Job 1:
Could you retype everything in the listing from the line containing "Given: Open the Select Account step" down to the end of the listing, leaving out the pictures?

Extract provided:
"""
Smaller protests continued on Friday outside Hong Kong’s legislature and in a busy shopping district after some 7,000  police moved in to clear the last protesters from the main Occupy Central on Thursday, arresting 247 people.
 
A handful of protesters remained encamped outside the semiautonomous Chinese city’s Legislative Council (LegCo) in a bid to keep up the pressure on the government for fully democratic elections in 2017 and beyond.
 
LegCo chairman and pro-Beijing politician Jasper Tsang said he hadn’t ruled out asking for police assistance to remove the protesters.
 
“The area in question…isn’t a public space, and if people begin any sort of movement there, the secretariat will try to use their own efforts…to get them to see sense and move on of their own accord,” Tsang told reporters.
 
“That way, we won’t have to ask the police to help us.”
 
Protesters vowed to stay until moved on, however.
"""
Data supplied:
"""
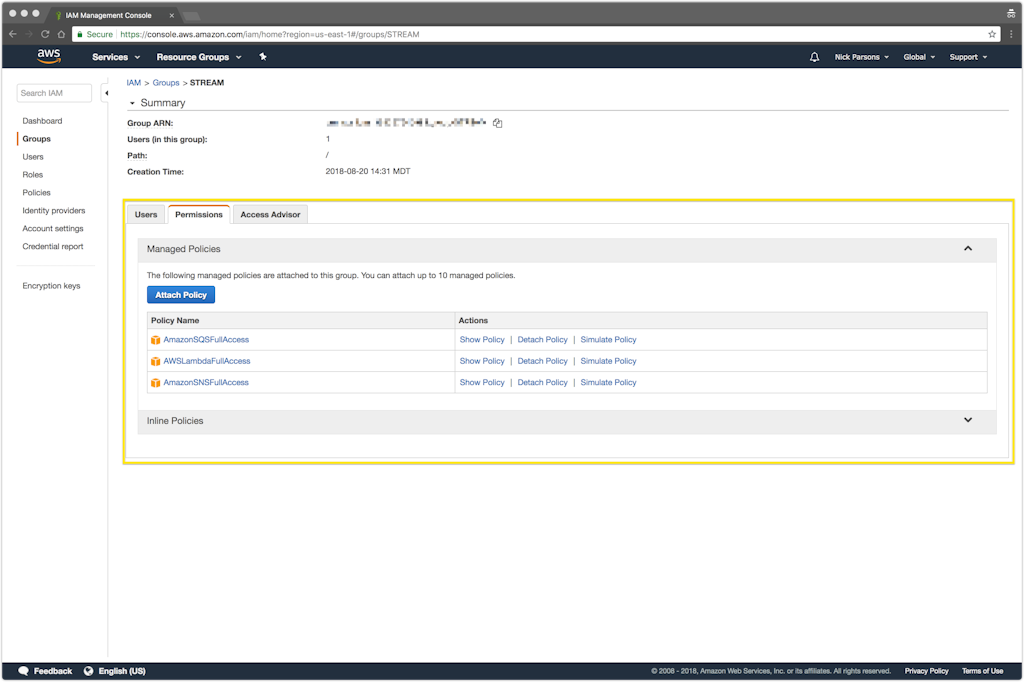Collapse the left sidebar with arrow handle
1024x682 pixels.
106,93
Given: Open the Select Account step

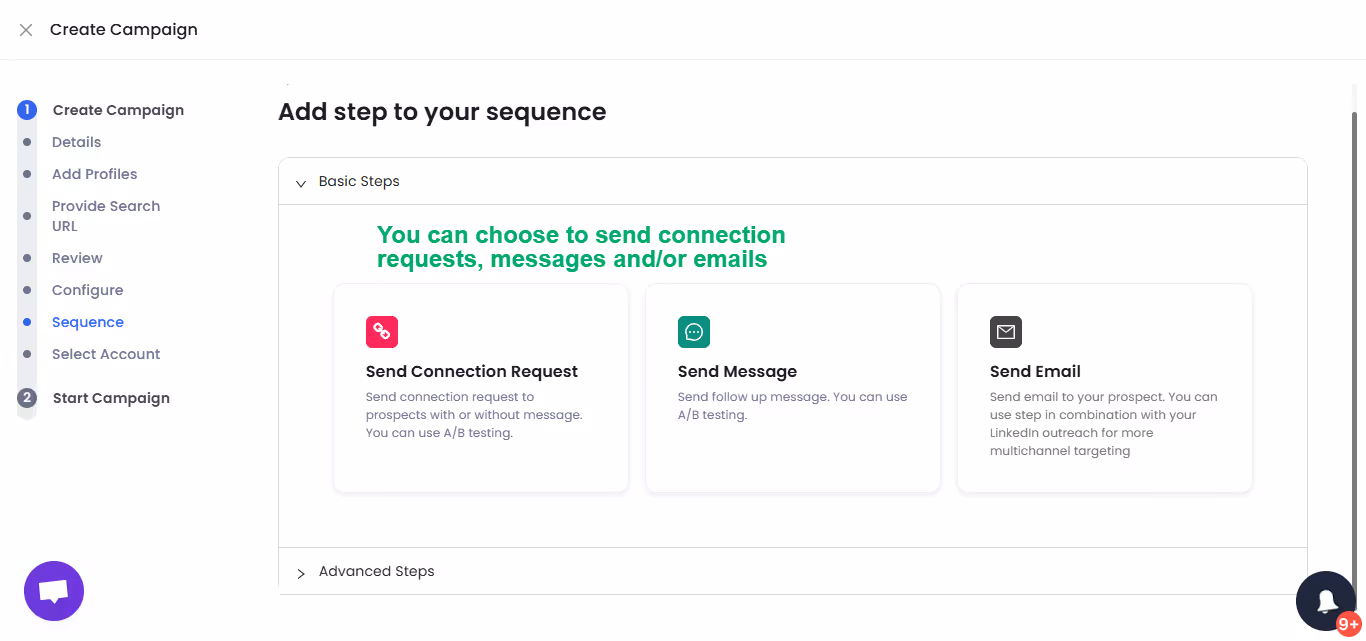Looking at the screenshot, I should click(x=106, y=353).
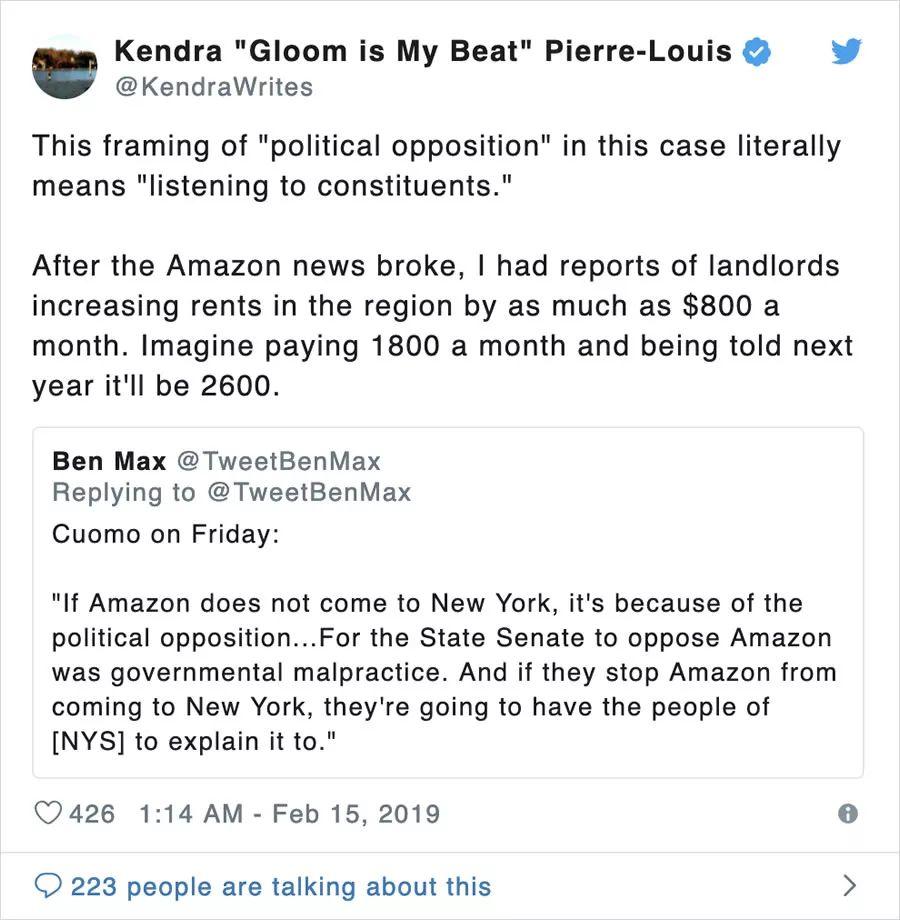This screenshot has width=900, height=920.
Task: Click the 426 likes count
Action: (93, 813)
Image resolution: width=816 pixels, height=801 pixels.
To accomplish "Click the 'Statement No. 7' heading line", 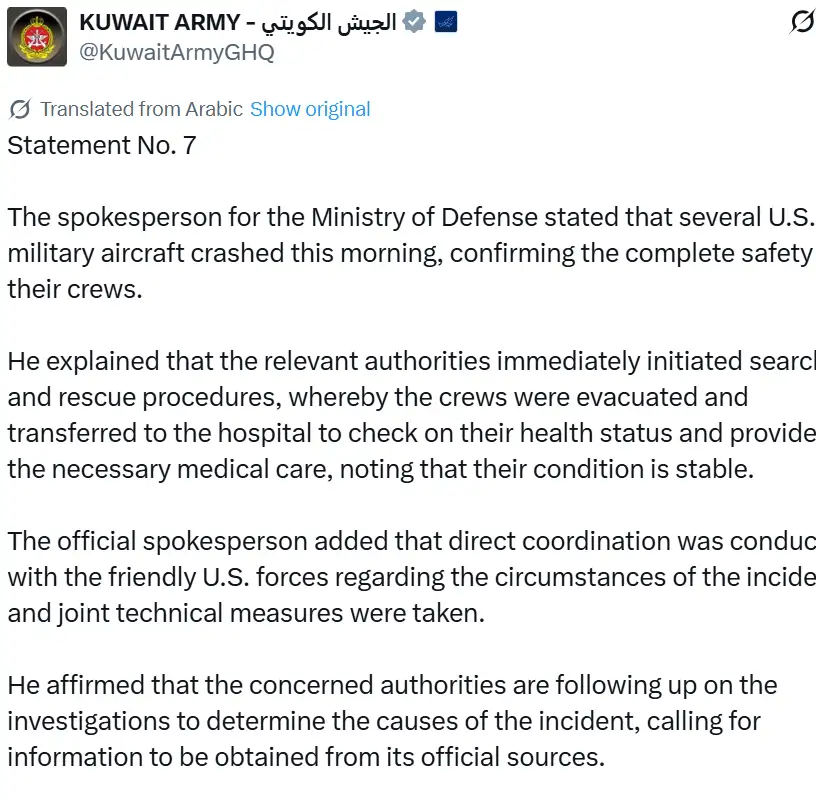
"""
Job 2:
Answer these from the Hong Kong protest report:
(a) How many people were arrested when police cleared the main Occupy Central site?
(b) Outside which building did a handful of protesters remain encamped?
(c) Who is the chairman of the Legislative Council?

Task solution 1:
Given: Open the Select Account step

Looking at the screenshot, I should click(x=106, y=353).
This screenshot has width=900, height=920.
Task: Click the 426 likes count
Action: (93, 813)
Image resolution: width=816 pixels, height=801 pixels.
To accomplish "Click the 'Statement No. 7' heading line", 

Task solution 2:
(a) 247
(b) The Legislative Council (LegCo)
(c) Jasper Tsang